Н.М.: - Можно поддаться этому клише и сказать: «Да, мы хотим денег, славы, популярности. И мы будем работать под формат, «Наше радио», вперёд!..» Для меня, как человека, пишущего песни, самое важное, чтобы меня услышали. Я не могу писать в никуда. Мне необходимо это выложить, кому-то показать. Без выхода всё становится не то, чтобы бессмысленным, но... Это очень острое желание: когда у тебя есть новая песня, ты с ума сходишь — настолько сильно хочешь её показать кому-нибудь! И чем больше людей тебя слышат, тем больше у тебя ощущение востребованности, уверенности в том, что это кому-то нужно, что это интересно. Кто-то находит в этих песнях что-то для себя, что-то новое открывает... Может быть, я ему помогла как-нибудь в жизни. Всё это вещи достаточно тонкие. Именно такой популярности мы хотим. Грубо говоря, чем больше людей нуждаются в этих песнях, нуждаются просто по-человечески, тем более я счастливый человек.
Дело не в деньгах, не в славе, не в фотографиях на обложках журналов — это просто атрибуты того, что происходит с человеком.
Е.В.: - Но при этом есть ваши собственные намерения, есть шаги, этапы: набор опыта, рост какой-то, да? Работа над собой, запись альбома, открытие сайта, проведение презентаций... Так вот у вас-то насколько и сил хватит, и желания, и амбиций в хорошем смысле слова? Насколько вы хотите расти, продолжать своё дело?
Н.М.: - Знаешь, сейчас-то, конечно, хотим. Но никогда не скажешь ничего заранее. Потому что пока, тьфу-тьфу, нам везёт. Мы существуем всего полтора года, а у нас уже вышел альбом. Это большое везение для группы! Пока вроде... не скажу, что легко, но легче, чем другим коллективам. И, конечно, это очень вдохновляет, помогает. Значит, мы нужны кому-то... А если какие-то тупики начнутся, то... никогда нельзя обещать ничего.

Задание 1 ::
Верните без изменений строки списка от строки с «Expand the address bar URL dropdown» до строки с «click(66, 495)» включительно.

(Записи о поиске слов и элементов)
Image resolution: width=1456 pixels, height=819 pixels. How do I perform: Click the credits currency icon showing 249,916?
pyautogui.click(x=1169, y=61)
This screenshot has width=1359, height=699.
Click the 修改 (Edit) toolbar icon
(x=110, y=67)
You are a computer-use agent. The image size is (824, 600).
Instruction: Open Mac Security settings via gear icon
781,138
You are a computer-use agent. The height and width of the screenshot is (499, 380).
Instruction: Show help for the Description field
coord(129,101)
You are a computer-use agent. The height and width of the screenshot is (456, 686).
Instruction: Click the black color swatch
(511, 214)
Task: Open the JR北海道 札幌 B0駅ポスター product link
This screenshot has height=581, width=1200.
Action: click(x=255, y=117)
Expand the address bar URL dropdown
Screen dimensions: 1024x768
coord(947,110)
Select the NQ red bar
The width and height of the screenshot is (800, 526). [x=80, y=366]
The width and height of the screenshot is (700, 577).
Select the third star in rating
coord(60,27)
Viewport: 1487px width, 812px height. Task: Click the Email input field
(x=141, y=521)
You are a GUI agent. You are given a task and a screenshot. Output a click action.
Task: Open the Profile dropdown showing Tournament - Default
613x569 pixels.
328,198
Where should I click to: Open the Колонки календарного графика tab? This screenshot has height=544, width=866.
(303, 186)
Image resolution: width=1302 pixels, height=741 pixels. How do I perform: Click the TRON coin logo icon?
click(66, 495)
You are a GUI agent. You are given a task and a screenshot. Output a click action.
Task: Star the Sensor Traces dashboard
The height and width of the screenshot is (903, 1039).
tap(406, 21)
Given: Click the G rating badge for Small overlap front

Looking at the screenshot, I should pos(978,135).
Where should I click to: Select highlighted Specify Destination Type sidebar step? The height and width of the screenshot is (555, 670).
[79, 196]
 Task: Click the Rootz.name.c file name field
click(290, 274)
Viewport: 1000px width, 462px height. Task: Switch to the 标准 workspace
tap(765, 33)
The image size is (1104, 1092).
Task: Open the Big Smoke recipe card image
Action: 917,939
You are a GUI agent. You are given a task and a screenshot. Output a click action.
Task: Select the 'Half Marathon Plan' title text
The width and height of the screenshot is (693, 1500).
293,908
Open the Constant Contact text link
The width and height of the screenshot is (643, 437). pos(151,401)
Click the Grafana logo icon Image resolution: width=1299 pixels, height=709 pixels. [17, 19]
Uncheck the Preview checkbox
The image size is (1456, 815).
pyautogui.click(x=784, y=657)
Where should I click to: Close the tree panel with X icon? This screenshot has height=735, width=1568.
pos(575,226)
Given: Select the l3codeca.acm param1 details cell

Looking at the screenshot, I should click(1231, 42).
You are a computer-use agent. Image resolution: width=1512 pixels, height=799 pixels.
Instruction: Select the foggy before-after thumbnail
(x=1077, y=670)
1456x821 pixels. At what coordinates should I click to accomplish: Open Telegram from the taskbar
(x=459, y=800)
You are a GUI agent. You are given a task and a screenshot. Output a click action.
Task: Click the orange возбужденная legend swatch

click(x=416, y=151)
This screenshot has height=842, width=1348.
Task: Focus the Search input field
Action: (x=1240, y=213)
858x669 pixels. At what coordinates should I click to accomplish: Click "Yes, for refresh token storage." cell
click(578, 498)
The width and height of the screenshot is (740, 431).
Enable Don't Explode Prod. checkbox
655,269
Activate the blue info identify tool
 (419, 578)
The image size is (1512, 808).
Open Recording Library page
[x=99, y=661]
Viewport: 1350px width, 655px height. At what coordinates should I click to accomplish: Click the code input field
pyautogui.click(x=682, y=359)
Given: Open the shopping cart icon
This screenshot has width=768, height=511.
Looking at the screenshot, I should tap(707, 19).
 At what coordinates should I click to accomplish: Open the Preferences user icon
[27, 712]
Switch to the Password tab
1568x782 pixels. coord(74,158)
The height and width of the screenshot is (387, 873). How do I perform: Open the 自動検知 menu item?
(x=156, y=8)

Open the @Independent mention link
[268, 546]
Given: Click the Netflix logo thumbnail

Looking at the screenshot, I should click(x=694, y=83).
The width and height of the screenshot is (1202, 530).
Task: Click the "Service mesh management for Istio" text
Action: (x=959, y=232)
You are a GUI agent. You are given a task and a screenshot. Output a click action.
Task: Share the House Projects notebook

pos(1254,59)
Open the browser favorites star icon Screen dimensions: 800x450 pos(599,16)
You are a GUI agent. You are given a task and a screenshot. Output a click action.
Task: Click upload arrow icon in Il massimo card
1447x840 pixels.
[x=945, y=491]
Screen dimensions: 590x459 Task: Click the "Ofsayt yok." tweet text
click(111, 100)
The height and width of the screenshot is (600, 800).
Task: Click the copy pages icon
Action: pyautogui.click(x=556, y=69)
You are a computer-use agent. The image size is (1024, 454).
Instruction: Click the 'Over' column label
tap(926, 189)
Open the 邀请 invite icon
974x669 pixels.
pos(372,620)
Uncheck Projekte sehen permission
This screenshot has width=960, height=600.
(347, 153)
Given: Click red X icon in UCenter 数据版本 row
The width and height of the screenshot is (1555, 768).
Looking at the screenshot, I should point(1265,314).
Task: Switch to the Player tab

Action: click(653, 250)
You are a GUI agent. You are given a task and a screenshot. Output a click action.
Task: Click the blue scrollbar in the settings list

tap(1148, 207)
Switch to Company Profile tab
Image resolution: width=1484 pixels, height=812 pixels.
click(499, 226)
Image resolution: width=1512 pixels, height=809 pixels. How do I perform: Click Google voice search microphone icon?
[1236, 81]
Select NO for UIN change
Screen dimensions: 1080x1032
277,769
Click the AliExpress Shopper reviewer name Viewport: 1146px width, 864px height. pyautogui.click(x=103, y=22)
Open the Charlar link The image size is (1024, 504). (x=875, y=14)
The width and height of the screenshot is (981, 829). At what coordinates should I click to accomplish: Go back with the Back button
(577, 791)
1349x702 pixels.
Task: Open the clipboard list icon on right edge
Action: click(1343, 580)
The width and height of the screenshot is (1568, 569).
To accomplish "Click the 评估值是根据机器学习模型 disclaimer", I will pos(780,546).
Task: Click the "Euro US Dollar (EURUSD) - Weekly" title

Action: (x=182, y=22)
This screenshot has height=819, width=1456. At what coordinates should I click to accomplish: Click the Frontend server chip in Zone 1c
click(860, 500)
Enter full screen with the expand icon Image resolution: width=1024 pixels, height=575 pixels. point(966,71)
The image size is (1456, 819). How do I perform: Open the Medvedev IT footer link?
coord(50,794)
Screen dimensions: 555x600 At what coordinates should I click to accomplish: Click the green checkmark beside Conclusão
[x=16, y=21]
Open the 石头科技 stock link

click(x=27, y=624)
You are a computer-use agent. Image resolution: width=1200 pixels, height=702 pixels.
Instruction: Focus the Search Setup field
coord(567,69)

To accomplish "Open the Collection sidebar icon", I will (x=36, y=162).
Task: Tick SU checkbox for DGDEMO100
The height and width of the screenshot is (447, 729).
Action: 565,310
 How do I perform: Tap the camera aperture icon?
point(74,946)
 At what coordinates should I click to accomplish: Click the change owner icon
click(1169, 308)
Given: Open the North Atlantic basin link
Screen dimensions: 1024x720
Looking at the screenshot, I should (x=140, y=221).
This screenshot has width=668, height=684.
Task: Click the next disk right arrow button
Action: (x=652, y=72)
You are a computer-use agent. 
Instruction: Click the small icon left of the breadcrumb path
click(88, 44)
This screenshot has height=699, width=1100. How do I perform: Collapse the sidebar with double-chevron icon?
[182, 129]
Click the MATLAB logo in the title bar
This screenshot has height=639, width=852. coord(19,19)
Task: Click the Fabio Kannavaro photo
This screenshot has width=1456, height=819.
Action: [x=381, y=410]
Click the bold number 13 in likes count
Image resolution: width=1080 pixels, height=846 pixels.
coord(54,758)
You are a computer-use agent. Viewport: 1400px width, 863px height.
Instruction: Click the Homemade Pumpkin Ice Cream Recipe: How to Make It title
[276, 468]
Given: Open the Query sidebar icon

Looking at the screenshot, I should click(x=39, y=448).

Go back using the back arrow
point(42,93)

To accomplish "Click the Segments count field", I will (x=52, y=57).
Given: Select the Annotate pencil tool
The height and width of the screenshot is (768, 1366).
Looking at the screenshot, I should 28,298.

Задание 2 ::
Ответьте по интервью на вопросы:
(a) Что Н.М. называет лишь атрибутами того, что происходит с человеком?
(b) Сколько времени существует группа, по словам Н.М.?
(c) Что у группы уже вышло за это время?

Ответ 1 ::
Expand the address bar URL dropdown
Screen dimensions: 1024x768
coord(947,110)
Select the NQ red bar
The width and height of the screenshot is (800, 526). [x=80, y=366]
The width and height of the screenshot is (700, 577).
Select the third star in rating
coord(60,27)
Viewport: 1487px width, 812px height. Task: Click the Email input field
(x=141, y=521)
You are a GUI agent. You are given a task and a screenshot. Output a click action.
Task: Open the Profile dropdown showing Tournament - Default
613x569 pixels.
328,198
Where should I click to: Open the Колонки календарного графика tab? This screenshot has height=544, width=866.
(303, 186)
Image resolution: width=1302 pixels, height=741 pixels. How do I perform: Click the TRON coin logo icon?
click(66, 495)

Ответ 2 ::
(a) Деньги, славу и фотографии на обложках журналов.
(b) Всего полтора года.
(c) Альбом.